The outlook for the global steel industry has been revised to stable from negative, Moody’s Investors Service says in a new report. Demand is picking up as pandemic-related lockdowns are eased and supporting industries resume production, though virus resurgence is still a key risk for steelmakers.
“Demand for steel is improving on a resumption of production in important end markets and on stronger global economic data, particularly in China,” said Carol Cowan, a Moody’s Senior Vice President. “We expect operating conditions for steelmakers to continue to improve over the next 12 to 18 months, barring a resurgence of the coronavirus.”
After pandemic-related shutdowns, production is now ramping up in the automotive and industrial sectors, Cowan says.
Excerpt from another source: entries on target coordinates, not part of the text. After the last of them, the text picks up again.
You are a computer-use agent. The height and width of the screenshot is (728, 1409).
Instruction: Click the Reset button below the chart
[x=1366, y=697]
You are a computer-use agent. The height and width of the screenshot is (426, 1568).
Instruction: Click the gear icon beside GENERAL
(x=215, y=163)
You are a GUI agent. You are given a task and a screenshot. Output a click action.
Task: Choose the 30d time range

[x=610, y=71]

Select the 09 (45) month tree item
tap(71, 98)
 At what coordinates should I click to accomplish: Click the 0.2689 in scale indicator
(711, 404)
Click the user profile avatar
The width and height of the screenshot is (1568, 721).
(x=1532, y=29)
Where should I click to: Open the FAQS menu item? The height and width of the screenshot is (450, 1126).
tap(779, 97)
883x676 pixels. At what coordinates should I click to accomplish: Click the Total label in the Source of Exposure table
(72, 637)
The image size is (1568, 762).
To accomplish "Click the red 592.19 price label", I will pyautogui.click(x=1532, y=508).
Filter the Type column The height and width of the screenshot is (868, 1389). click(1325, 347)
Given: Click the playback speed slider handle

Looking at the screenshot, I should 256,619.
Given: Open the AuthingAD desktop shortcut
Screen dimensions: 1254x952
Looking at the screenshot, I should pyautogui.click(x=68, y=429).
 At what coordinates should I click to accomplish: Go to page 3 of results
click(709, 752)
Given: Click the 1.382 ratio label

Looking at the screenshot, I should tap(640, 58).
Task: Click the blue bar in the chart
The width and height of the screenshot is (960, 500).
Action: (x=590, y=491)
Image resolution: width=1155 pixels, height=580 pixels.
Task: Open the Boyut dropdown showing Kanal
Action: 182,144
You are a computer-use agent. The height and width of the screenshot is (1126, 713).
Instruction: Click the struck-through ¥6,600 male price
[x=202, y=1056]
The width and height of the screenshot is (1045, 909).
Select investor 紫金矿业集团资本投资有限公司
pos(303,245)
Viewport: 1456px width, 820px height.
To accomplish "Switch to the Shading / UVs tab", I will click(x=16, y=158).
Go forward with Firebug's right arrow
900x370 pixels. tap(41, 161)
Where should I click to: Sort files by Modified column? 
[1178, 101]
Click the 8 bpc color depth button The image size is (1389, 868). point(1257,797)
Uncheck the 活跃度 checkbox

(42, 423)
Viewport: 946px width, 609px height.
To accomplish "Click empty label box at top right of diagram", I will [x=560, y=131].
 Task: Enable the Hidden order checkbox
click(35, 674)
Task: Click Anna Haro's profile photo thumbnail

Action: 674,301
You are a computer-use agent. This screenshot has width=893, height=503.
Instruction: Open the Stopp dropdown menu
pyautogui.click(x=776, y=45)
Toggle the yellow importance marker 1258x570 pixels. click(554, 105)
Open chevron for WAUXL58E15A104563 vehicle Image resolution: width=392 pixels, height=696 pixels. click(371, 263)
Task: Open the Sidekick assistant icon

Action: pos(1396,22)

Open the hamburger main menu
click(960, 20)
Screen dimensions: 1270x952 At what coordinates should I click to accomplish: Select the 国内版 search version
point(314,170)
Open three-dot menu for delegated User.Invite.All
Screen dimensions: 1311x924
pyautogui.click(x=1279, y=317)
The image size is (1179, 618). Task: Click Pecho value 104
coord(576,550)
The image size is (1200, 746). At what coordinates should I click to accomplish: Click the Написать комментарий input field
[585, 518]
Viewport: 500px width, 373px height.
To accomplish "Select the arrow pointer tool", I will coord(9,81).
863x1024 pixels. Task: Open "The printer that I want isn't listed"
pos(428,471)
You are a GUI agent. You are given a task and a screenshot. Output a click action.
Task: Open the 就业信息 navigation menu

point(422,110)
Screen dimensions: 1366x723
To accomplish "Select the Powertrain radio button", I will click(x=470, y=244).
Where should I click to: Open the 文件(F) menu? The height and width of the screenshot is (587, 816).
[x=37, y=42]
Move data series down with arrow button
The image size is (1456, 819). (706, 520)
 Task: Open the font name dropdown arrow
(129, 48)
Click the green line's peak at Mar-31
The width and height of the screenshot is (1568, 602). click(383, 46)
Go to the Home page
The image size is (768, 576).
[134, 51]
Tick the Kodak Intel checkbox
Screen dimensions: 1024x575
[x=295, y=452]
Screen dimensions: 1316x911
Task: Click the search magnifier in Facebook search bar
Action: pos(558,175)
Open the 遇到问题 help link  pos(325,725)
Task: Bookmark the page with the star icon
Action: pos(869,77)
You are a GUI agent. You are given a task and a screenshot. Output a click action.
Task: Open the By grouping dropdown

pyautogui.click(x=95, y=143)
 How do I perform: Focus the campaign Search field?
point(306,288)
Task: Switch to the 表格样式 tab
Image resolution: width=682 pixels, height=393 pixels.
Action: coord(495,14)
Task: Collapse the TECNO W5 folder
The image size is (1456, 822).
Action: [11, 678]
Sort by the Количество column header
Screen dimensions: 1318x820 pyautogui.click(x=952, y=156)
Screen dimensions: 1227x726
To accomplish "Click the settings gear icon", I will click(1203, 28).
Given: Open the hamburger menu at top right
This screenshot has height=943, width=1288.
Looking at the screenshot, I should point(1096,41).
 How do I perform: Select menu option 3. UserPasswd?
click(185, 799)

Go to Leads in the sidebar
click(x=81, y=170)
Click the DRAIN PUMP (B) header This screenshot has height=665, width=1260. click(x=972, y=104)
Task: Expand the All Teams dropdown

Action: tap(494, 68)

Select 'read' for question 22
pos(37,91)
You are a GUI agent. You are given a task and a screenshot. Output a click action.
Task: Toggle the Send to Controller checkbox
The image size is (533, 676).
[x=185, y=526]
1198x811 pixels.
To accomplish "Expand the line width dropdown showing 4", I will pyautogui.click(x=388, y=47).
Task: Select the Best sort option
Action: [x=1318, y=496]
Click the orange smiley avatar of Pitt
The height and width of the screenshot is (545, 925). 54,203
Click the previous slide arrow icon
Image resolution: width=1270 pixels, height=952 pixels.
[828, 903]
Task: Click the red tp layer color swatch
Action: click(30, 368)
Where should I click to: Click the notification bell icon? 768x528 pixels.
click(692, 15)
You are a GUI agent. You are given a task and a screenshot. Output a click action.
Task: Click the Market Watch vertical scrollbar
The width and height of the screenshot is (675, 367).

Meanwhile, the construction sector, the largest consumer of steel worldwide, has remained resilient throughout the pandemic and even picked up in countries with infrastructure-focused stimulus programs, such as China.
However, decreasing backlogs and declining new bids are risks for the construction industry in 2021.
In steelmakers’ key end markets, purchasing manager indexes (PMIs) are rising from low levels, with the US, Eurozone and China (55.4, 53.7, 51.5 respectively) now above 50, indicating expansion. And while Moody’s macroeconomic board forecasts a 4.6% contraction in G-20 economies in 2020, it expects 5.3% growth in 2021.
Many important steel-consuming regions will follow a similar pattern, with the exception of China, which will see GDP grow by 1.9% in 2020 and by 7.0% in 2021.
Capacity utilization is improving but remains well below pre-pandemic levels as the recovery lags in some regions and sectors, Moody’s says.
The rating agency’s outlooks for industries including Global Automotive, Chemicals – North America and EMEA, Global Integrated Oil & Gas, Global Oil Exploration and Production, and Global Manufacturing have all moved to stable from negative, while the outlook for Oilfield Services and Drilling remains negative.